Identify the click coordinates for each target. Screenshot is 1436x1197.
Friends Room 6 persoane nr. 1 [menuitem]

==

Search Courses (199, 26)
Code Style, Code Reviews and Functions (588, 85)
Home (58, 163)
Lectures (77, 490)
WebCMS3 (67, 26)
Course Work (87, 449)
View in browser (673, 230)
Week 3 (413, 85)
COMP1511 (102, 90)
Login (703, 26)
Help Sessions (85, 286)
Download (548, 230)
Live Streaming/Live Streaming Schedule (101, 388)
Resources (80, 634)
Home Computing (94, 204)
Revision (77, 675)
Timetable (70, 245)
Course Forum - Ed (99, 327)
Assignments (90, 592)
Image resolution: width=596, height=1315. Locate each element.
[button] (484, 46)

---

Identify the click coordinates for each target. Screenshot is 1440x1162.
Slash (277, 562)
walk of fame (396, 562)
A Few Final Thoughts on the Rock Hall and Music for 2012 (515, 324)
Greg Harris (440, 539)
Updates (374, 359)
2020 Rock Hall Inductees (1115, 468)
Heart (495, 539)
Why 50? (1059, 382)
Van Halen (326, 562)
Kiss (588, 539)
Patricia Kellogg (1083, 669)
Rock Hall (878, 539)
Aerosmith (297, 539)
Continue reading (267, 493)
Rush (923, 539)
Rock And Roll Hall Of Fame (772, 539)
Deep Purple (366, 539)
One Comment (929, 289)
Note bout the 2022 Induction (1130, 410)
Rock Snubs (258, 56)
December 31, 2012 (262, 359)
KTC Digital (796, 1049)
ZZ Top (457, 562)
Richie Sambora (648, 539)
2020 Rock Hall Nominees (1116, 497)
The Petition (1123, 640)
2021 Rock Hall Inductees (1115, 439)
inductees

> _Goal of the exercise_
Please render the data between the lines holding "Home (58, 163)" and "[button] (484, 46)", inclusive, as a Markdown table with the columns Row and Entry. Number each line in Row, put its text in Entry, and leave out any blank lines.

> _Output of the task_
| Row | Entry |
|---|---|
| 1 | Home (58, 163) |
| 2 | Lectures (77, 490) |
| 3 | WebCMS3 (67, 26) |
| 4 | Course Work (87, 449) |
| 5 | View in browser (673, 230) |
| 6 | Week 3 (413, 85) |
| 7 | COMP1511 (102, 90) |
| 8 | Login (703, 26) |
| 9 | Help Sessions (85, 286) |
| 10 | Download (548, 230) |
| 11 | Live Streaming/Live Streaming Schedule (101, 388) |
| 12 | Resources (80, 634) |
| 13 | Home Computing (94, 204) |
| 14 | Revision (77, 675) |
| 15 | Timetable (70, 245) |
| 16 | Course Forum - Ed (99, 327) |
| 17 | Assignments (90, 592) |
| 18 | Image resolution: width=596, height=1315. Locate each element. |
| 19 | [button] (484, 46) |